"A las 11 de la mañana, los caudales en Almourol, en los vertidos acumulados de las presas de Fratel, Pracana y Castelo de Bode, son del orden de 3.500 metros cúbicos por segundo (m3/s). Esto significa que los caudales del Tajo y también del Zêzere están disminuyendo considerablemente", declaró a Lusa el presidente de la Comisión de Protección Civil del Distrito de Santarém, Manuel Jorge Valamatos, que también preside el Ayuntamiento de Abrantes.
Según los datos hidrométricos registrados a las 11 de la mañana, las descargas de las presas de Castelo de Bode (1.008 m³/s), Pracana (159 m³/s) y Fratel (2.350 m³/s) totalizaban 3.517 m³/s en el punto de medición de Almourol (Vila Nova da Barquinha).
Estos valores representan un descenso significativo en comparación con los registrados el lunes, cuando Almourol tenía 4.003,9 m³/s al mediodía, y también contrastan con los máximos del fin de semana, que oscilaron entre 7.000 y 7.800 m³/s, después de que el jueves se registraran máximos superiores a 8.600 m³/s, situación que llevó a la activación de la alerta roja.
Valamatos consideró que los datos más recientes apuntan a una inversión de la tendencia más crítica.
"Basándonos en la información que tenemos, creemos que no tendremos niveles de caudal como los que hemos tenido antes.
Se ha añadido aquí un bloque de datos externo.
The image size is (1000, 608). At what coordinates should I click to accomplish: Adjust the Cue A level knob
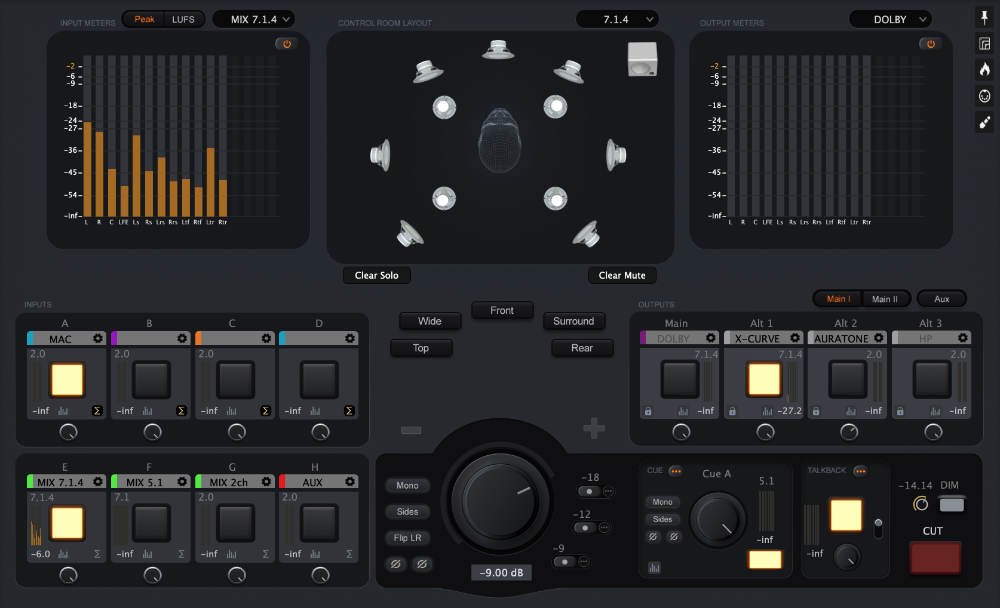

Las situaciones más graves ya pasaron", dijo, citando informaciones de la Agencia Portuguesa de Medio Ambiente (APA), del Instituto Portugués del Mar y de la Atmósfera (IPMA) y de los comandos subregionales de Protección Civil.
A pesar de ello, el responsable subrayó que la situación sigue suscitando gran preocupación a varios niveles debido a la persistencia de las lluvias y a la saturación de los suelos.
"Lamentablemente, seguimos con altos índices de precipitaciones, los terrenos están muy anegados, el proceso de drenaje es difícil, los arroyos siguen con caudales muy altos y, obviamente, seguimos en una situación de preocupación", afirmó.
El presidente de la Comisión de Protección Civil del Distrito explicó que, aunque las presas situadas aguas arriba de Almourol han aumentado su capacidad en las últimas horas, la persistencia de las precipitaciones sobre suelos ya saturados sigue planteando varios riesgos activos, concretamente desprendimientos y corrimientos de tierra.
"Mientras persistan las lluvias, seguiremos teniendo altos niveles de preocupación, y tenemos que estar muy atentos. La alerta roja del plan de emergencia por crecidas del río Tajo seguirá activa", declaró.
El alcalde estima que aún se necesitan "uno o dos días más" para que la situación se estabilice de forma más consistente y permita avanzar hacia la fase de recuperación.